エピローグ 有葉緑郎の非日常的な日常の一幕

 第四次テスラ抗争と呼ばれる戦いが集結してからはや三日。


 時刻は夜の十一時。俺は愛用のショゴスソファー(チビ)に座りながら原稿の執筆に勤しみ……ついに完成させた!


 パジャマ姿の俺は更新ボタンを押し、その後の静かな達成感に打ち震えていた。


「危なかった。本当に危なかった。フォロワーさんに予告していた更新に間に合わなくなるところだった」


「テケリ・リ! テケリ・リ!」


「そうだなチビ! お前の言う通りだ! よーしよしよしよし!」


 ネグリジェ姿のティナはそんな俺の姿を見て首を傾げる。


「人気と言ったって、別にまだプロじゃないんだしお金とか貰ってる訳でもないんだから良いんじゃないのー?」


「駄目! 俺自身に負けた気分になるの!」


 あの事件が終わってからというもの俺は参考人として事後処理の手伝いに追われていた。そんな中であっても完成させた原稿というのはまた格別の味わいが有るものだ。お分かりいただけるだろうか。

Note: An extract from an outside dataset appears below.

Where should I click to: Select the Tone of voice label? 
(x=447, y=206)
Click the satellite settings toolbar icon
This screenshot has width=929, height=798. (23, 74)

 ちなみにその事情聴取やら調書の作成手伝いの中で、テスラがまだ生きているという話を聞いたが知ったことではない。レクター博士よろしく牢の中でアドバイザーをしているのだとかなんだとか。


 だがいい。それは大事なことじゃない。


 仲の良い他の作家さんとお互いの作品の感想を言い合ったり、普段から真っ先に自分の作品の宣伝ツイートを告知してくれるフォロワーさんにお礼を言ったり、そういう平和な時間が俺にとっては一番の幸せだ。過ぎたことは気にしない。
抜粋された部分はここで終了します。